Historically, smallpox infection resulted from inhalation of respiratory tract secretions from persons with the disease. Oropharyngeal and respiratory mucosal infection spread to the lungs and regional lymph nodes.[6] Asymptomatic viremia then occurred followed by infection of the liver, spleen, bone marrow, and other lymph nodes where the virus multiplied rapidly.

Clinical symptoms began acutely coincident with a secondary viremia, with malaise, high fever, rigors, headache, backache, and fatigue. Abdominal pain, vomiting, and delirium were common. An erosive oropharyngeal enanthem preceded the pustular rash, and during this phase, according to early authors, 10% of light-skinned individuals developed a nonspecific erythematous macular eruption. This enanthem stage represented the period of highest infectivity.[25]

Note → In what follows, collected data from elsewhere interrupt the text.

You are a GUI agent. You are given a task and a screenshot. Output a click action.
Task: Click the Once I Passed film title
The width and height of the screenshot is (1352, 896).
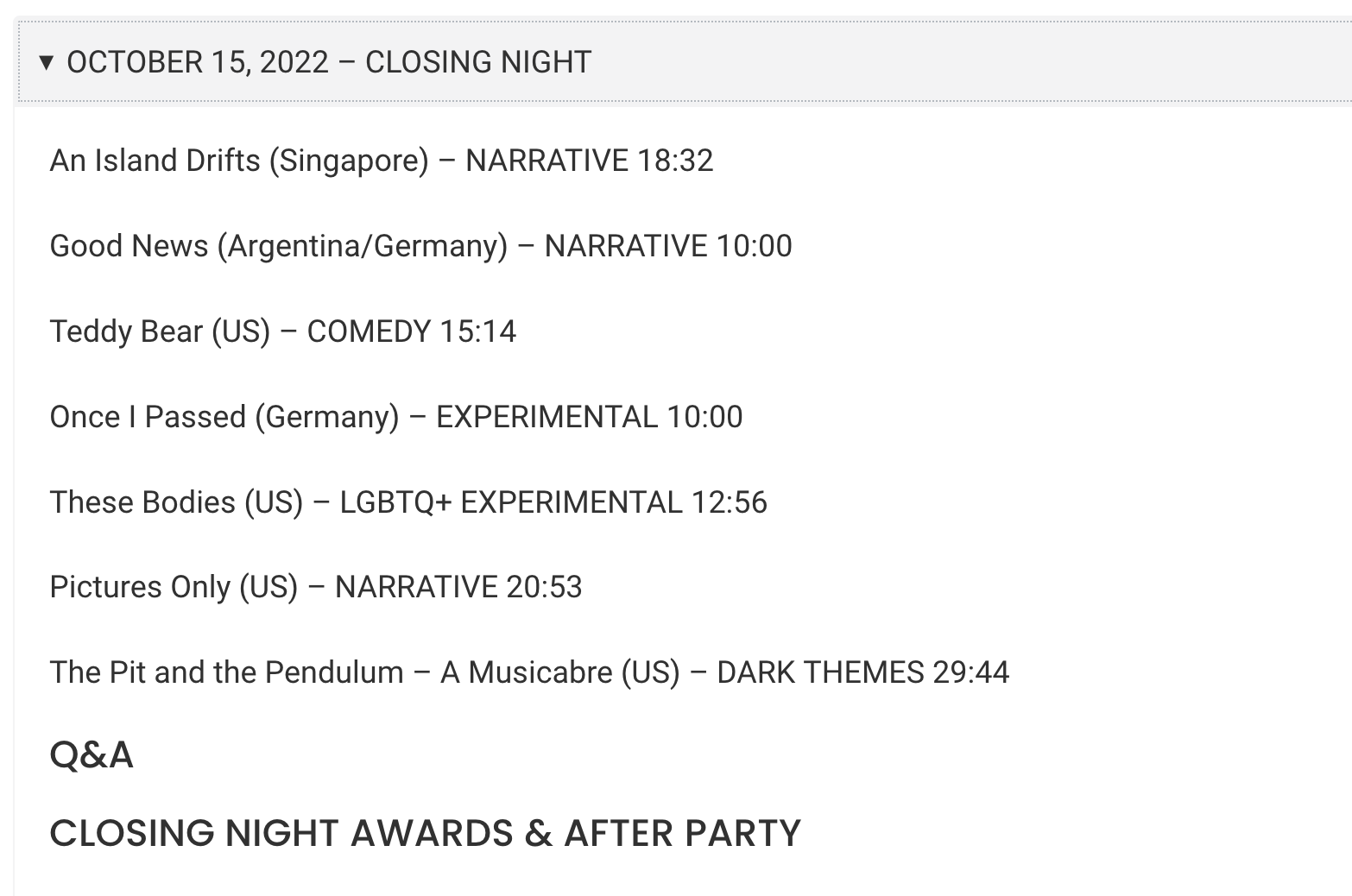pos(148,417)
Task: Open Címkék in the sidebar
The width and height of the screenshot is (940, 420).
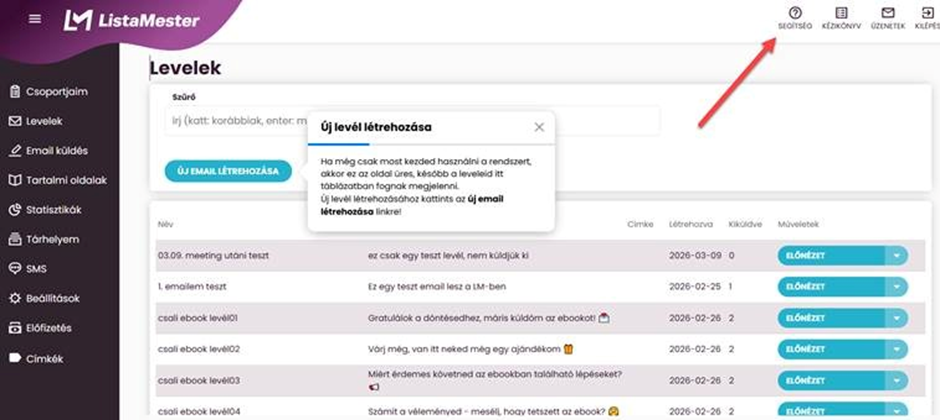Action: [x=41, y=357]
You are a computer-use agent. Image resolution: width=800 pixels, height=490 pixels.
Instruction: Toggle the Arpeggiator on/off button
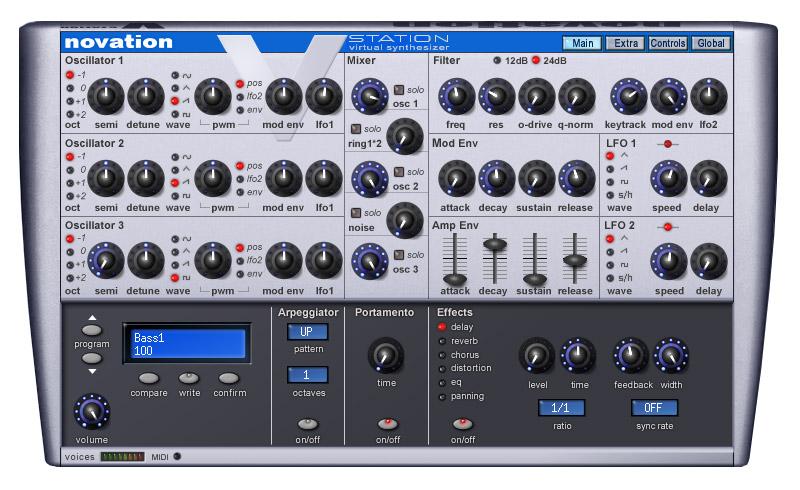click(308, 423)
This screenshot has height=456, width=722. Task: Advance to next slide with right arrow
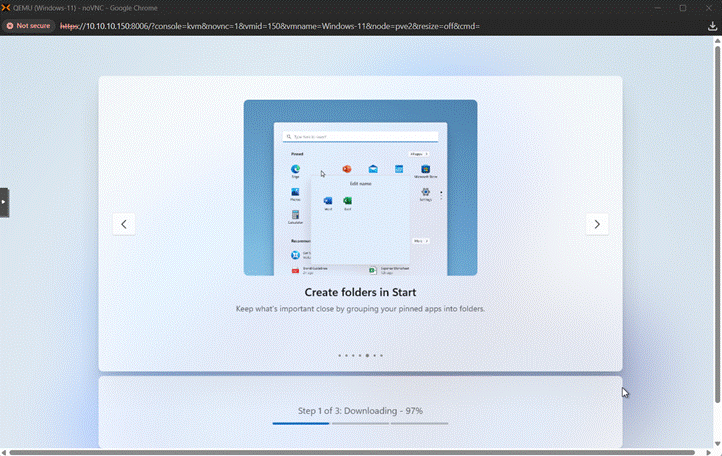597,224
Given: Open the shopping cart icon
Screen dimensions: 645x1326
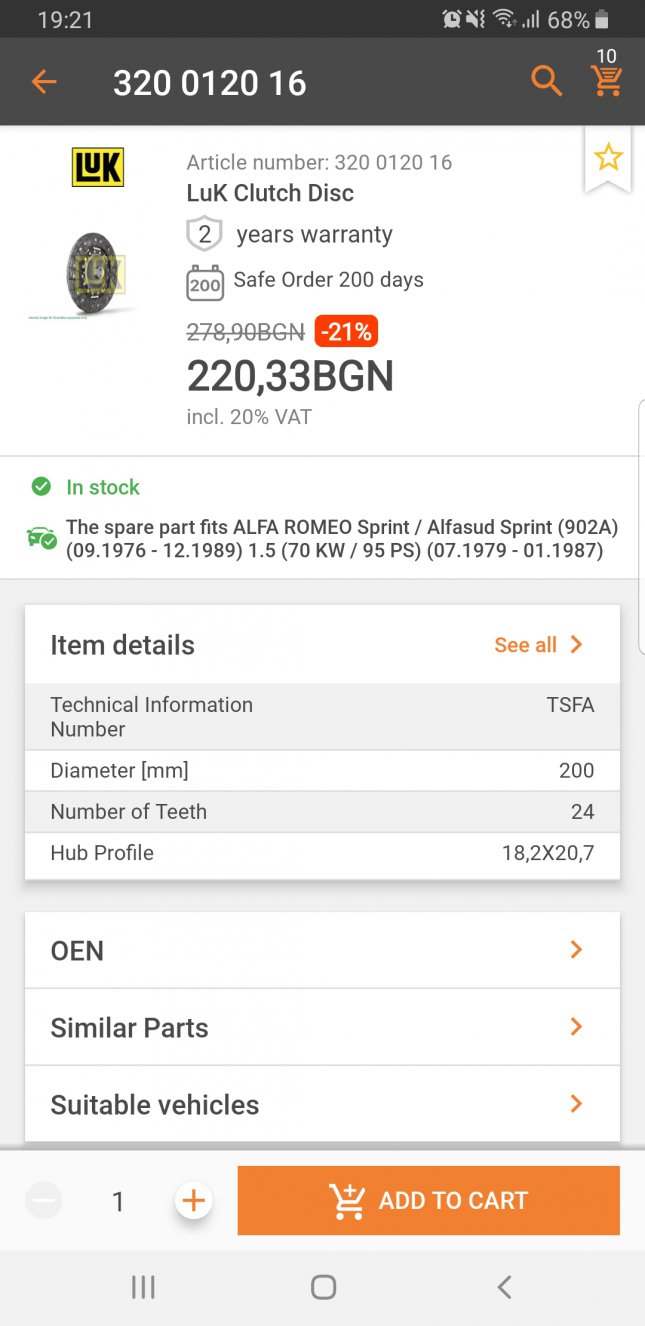Looking at the screenshot, I should pos(607,80).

After 2-3 days of high fever, the elevated temperature fell and the classic smallpox eruptions appeared on the face, palms, forearms, and soles and spread rapidly during the next 1-2 days. It started as erythematous macules that quickly and synchronously evolved into papules, vesicles, and then to firm, pearl-like pustules (Figures 1-3). The eruptions then spread centrally to the trunk, but pustules were most abundant on the face and extremities (Figure 4). The disease was most deadly during this stage. Adherent crusts formed 8-14 days after the onset of the rash, and patients remained contagious until the scabs were shed. The crusts left depressed, depigmented scars (pockmarks) on healing in 65%-80% of survivors. These resulted from destruction of sebaceous glands, shrinkage of granulation tissue, and eventual fibrosis.[26] The pustular form of smallpox has been subclassified into discrete, semiconfluent, and confluent forms, and in addition, rapidly fatal hemorrhagic forms have been described.

Smallpox-day 1. Very early on, the exanthem is a nonspecific papular eruption. The severe, febrile prodrome may suggest the diagnosis at this stage. Reprinted with permission from Smallpox and Its Eradication.[6]

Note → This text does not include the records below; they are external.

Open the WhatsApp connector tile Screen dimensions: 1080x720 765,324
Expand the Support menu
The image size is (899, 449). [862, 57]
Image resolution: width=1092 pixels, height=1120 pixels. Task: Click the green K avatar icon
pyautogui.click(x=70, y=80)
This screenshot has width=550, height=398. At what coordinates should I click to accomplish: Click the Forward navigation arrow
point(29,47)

Smallpox progression in an unvaccinated boy. Upper left: day 4 of eruption; upper right: day 8 of eruption; lower left: crusting-day 11; lower right: scarring after recovery. Reprinted from Diseases of the Skin and the Eruptive Fevers.[46]

Umbilicated smallpox pustules on the arms. Reprinted with permission from Smallpox and Its Eradication.[6]

Centri fugal smallpox distribution. The eruption starts on the face and forearms, spreads to the lower extremities, and then affects the trunk. Reprinted with permission from Smallpox and Its Eradication.[6]

Facial pockmarks, conjunctivitis, keratitis, corneal ulcers, iritis, and blindness were common sequelae in survivors. Bronchitis and pneumonia also occurred. The mortality rate in unvaccinated and vaccinated individuals with variola major was about 30% and 1%-3%, respectively. Death usually occurred during the second week of illness from toxemia, encephalitis, or hypotension.

In the extremely early stages, the exanthem was not very specific and could resemble measles, secondary syphilis, a drug eruption, pityriasis lichenoides et varioliformis acuta, or varicella. Quick evolution of lesions to the characteristic pustular "pearls" on the face and forearms in a toxic patient removed any doubt as to the diagnosis. Varicella, especially severe forms in immunocompromised patients, would be the condition most likely to be confused with variola. Disseminated herpes simplex infection and extensive secondarily infected molluscum contagiosum lesions could resemble smallpox but are easily excluded by Tzanck smear and direct fluorescent antibody testing. Varicella does not form deep-seated "pearls of pus." Lesions are more superficial, typically appear in crops, are in different stages of development, and are more prominent on the trunk. Symptoms of severe toxicity such as rigors, backache, abdominal pain, and vomiting are much more characteristic of smallpox. The widespread pustular eruption in a critically ill patient or the severe prodrome in an epidemic setting should be unmistakable.[8] The hemorrhagic form of smallpox might be confused with purpura fulminans, meningococcemia, or Stevens-Johnson syndrome.